# REQUIRED WORK
What you give back must match the records below word for word.

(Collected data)

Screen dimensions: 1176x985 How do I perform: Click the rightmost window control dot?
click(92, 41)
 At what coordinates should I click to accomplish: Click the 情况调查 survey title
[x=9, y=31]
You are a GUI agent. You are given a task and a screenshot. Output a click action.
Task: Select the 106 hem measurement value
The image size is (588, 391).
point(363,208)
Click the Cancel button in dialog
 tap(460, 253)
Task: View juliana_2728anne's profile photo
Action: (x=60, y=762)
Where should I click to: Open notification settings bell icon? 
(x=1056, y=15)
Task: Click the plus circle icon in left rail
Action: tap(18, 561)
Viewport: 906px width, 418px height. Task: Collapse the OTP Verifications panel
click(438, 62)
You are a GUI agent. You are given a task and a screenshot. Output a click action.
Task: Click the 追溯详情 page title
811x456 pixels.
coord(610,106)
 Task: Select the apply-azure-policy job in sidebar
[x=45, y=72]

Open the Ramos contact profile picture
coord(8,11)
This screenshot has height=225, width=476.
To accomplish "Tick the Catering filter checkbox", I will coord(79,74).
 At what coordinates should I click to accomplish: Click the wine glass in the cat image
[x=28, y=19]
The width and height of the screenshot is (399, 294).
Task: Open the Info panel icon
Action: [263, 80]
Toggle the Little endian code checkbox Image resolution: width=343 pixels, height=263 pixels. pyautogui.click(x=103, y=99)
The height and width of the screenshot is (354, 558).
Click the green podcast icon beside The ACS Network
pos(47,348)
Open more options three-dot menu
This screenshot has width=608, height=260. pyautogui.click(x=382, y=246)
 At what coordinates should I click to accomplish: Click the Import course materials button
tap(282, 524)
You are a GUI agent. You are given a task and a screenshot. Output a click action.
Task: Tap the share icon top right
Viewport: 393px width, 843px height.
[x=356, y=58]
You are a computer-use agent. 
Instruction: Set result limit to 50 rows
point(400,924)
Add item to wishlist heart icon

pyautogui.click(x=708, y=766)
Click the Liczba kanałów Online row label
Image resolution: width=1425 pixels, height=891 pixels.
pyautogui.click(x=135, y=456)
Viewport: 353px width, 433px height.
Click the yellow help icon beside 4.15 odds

# SOLUTION
Screen dimensions: 1176x985 How do I perform: Click the rightmost window control dot?
click(92, 41)
 At what coordinates should I click to accomplish: Click the 情况调查 survey title
[x=9, y=31]
You are a GUI agent. You are given a task and a screenshot. Output a click action.
Task: Select the 106 hem measurement value
The image size is (588, 391).
point(363,208)
Click the Cancel button in dialog
 tap(460, 253)
Task: View juliana_2728anne's profile photo
Action: (x=60, y=762)
Where should I click to: Open notification settings bell icon? 
(x=1056, y=15)
Task: Click the plus circle icon in left rail
Action: tap(18, 561)
Viewport: 906px width, 418px height. Task: Collapse the OTP Verifications panel
click(438, 62)
You are a GUI agent. You are given a task and a screenshot. Output a click action.
Task: Click the 追溯详情 page title
811x456 pixels.
coord(610,106)
 Task: Select the apply-azure-policy job in sidebar
[x=45, y=72]

Open the Ramos contact profile picture
coord(8,11)
This screenshot has height=225, width=476.
To accomplish "Tick the Catering filter checkbox", I will coord(79,74).
 At what coordinates should I click to accomplish: Click the wine glass in the cat image
[x=28, y=19]
The width and height of the screenshot is (399, 294).
Task: Open the Info panel icon
Action: [263, 80]
Toggle the Little endian code checkbox Image resolution: width=343 pixels, height=263 pixels. pyautogui.click(x=103, y=99)
The height and width of the screenshot is (354, 558).
Click the green podcast icon beside The ACS Network
pos(47,348)
Open more options three-dot menu
This screenshot has width=608, height=260. pyautogui.click(x=382, y=246)
 At what coordinates should I click to accomplish: Click the Import course materials button
tap(282, 524)
You are a GUI agent. You are given a task and a screenshot. Output a click action.
Task: Tap the share icon top right
Viewport: 393px width, 843px height.
[x=356, y=58]
You are a computer-use agent. 
Instruction: Set result limit to 50 rows
point(400,924)
Add item to wishlist heart icon

pyautogui.click(x=708, y=766)
Click the Liczba kanałów Online row label
Image resolution: width=1425 pixels, height=891 pixels.
pyautogui.click(x=135, y=456)
Viewport: 353px width, 433px height.
Click the yellow help icon beside 4.15 odds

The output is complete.